Start Quoted passage
Even if we don’t really have codesign (yet), software does affect processor design even in the commodity processor industry. AMD wouldn’t have added the 3DNow! instructions in 1998, and Intel wouldn’t have responded by adding the SSE instruction set to the Pentium III in 1999, had software (and customers using it) not demanded higher floating point compute bandwidth, something that x86 processors were not very good at before then. With the SSE2 extensions to the Pentium 4, x86 processors started making an appearance in the TOP500 list.

Distant and Recent Codesign in HPC

That’s not to say that we’ve never had codesign in high performance computing. We can go (way) back to the 1960s-1970s, to the design of the Illiac IV (I never worked on or even saw the Illiac IV, but all us proud Illini are inclined to bring it up at any opportunity). Illiac (and its contemporaries, the Control Data STAR-100 and the Texas Instruments Advanced Scientific Computer) were designed specifically to solve certain important problems of the day. The choice of memory size, bandwidth, and types of functional units were affected by the applications.
End Quoted passage
[Goal 1]:
Please lay out the entries as a two-column CSV with the columns request and answer. Give one row per request, with each field quoted and line breaks replaced by spaces. Begin at the line that has "You are a computer-use agent. 2420x1512" and stop after the line that has "tap(527, 309)".
The entries have no connection to the passage on processor codesign.
Start Records shown
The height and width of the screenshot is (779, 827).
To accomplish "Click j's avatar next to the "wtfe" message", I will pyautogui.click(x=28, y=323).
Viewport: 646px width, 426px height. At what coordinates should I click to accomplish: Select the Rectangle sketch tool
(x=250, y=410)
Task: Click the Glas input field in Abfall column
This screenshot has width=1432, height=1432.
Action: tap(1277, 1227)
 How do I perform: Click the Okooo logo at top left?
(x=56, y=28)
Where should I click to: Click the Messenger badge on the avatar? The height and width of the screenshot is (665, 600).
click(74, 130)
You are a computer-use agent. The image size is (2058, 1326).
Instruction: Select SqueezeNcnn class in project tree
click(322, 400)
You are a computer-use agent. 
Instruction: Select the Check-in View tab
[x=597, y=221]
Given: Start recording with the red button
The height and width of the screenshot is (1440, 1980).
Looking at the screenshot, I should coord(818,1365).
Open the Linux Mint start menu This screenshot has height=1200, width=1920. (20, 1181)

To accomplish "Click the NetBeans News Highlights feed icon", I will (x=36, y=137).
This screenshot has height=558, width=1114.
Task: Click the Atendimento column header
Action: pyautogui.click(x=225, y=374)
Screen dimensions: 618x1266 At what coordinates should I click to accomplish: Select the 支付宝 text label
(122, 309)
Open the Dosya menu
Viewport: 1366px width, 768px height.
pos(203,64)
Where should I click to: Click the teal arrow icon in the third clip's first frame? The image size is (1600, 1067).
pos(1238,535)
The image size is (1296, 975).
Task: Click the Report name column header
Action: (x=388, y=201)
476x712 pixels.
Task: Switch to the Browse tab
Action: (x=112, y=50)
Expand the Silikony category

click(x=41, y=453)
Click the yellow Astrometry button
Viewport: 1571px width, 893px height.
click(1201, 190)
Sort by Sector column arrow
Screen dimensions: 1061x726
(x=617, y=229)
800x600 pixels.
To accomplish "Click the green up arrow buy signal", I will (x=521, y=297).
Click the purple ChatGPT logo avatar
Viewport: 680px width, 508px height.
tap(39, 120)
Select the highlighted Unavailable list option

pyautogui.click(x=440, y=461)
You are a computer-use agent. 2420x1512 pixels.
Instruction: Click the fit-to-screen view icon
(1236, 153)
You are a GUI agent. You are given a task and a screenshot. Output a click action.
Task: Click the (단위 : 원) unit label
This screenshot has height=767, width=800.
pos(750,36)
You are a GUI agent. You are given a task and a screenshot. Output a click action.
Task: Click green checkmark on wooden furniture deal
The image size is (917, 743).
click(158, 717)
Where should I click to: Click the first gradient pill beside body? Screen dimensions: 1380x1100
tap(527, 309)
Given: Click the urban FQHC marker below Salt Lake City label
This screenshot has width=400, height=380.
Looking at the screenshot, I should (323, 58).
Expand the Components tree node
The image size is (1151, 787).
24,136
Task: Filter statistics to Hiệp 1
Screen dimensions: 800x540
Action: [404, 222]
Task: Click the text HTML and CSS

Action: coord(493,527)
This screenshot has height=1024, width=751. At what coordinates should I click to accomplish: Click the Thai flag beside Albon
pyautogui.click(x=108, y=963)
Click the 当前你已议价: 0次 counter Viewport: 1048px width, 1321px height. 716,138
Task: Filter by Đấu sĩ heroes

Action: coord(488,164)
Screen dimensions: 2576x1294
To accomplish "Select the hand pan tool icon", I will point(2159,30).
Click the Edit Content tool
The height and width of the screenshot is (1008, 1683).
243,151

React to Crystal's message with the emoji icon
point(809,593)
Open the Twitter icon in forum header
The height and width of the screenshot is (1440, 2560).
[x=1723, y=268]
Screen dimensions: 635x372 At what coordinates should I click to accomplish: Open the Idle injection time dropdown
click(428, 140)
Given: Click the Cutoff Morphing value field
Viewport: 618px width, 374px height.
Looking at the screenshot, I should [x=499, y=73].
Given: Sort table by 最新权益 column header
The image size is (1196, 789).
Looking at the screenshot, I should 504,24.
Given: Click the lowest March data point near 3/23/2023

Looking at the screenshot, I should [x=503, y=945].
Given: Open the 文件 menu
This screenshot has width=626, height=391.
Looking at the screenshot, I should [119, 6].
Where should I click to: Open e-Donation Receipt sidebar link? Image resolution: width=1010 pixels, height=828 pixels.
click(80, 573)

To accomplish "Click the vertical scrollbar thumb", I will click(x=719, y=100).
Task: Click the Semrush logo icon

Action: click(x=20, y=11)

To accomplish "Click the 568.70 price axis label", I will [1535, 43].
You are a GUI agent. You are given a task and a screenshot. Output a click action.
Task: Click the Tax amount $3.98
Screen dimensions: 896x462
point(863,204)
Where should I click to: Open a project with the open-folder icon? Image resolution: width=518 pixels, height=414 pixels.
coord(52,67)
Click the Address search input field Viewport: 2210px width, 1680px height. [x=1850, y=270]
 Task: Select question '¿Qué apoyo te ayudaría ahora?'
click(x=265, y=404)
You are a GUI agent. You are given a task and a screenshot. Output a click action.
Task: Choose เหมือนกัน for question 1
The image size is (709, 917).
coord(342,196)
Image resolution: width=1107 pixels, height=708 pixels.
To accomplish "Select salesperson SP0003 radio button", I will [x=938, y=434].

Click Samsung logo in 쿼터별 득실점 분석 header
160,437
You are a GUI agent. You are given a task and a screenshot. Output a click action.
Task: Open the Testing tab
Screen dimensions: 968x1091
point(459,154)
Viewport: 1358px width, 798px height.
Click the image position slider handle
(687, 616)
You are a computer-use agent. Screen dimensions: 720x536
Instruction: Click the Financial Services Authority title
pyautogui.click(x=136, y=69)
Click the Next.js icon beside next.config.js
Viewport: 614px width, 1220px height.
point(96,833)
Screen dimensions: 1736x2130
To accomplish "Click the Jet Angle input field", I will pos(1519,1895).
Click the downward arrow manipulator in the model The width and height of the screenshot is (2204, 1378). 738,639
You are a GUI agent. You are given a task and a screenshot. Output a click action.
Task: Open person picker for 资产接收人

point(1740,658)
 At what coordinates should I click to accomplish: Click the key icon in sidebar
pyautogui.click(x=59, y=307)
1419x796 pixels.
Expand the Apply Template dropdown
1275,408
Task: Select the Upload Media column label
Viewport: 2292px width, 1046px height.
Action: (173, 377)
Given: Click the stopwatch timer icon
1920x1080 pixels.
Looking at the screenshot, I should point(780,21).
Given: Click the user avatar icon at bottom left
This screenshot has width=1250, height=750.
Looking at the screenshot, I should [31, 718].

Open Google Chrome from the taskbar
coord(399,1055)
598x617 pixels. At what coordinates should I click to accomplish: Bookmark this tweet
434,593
End Records shown
[Goal 2]:
According to the passage on processor codesign, in what year did Intel add the SSE instruction set to the Pentium III?

[Task response 1]:
request,answer
"You are a computer-use agent. 2420x1512 pixels. Instruction: Click the fit-to-screen view icon","(1236, 153)"
"You are a GUI agent. You are given a task and a screenshot. Output a click action. Task: Click the (단위 : 원) unit label This screenshot has height=767, width=800.","pos(750,36)"
"You are a GUI agent. You are given a task and a screenshot. Output a click action. Task: Click green checkmark on wooden furniture deal The image size is (917, 743).","click(158, 717)"
"Where should I click to: Click the first gradient pill beside body? Screen dimensions: 1380x1100","tap(527, 309)"

[Task response 2]:
1999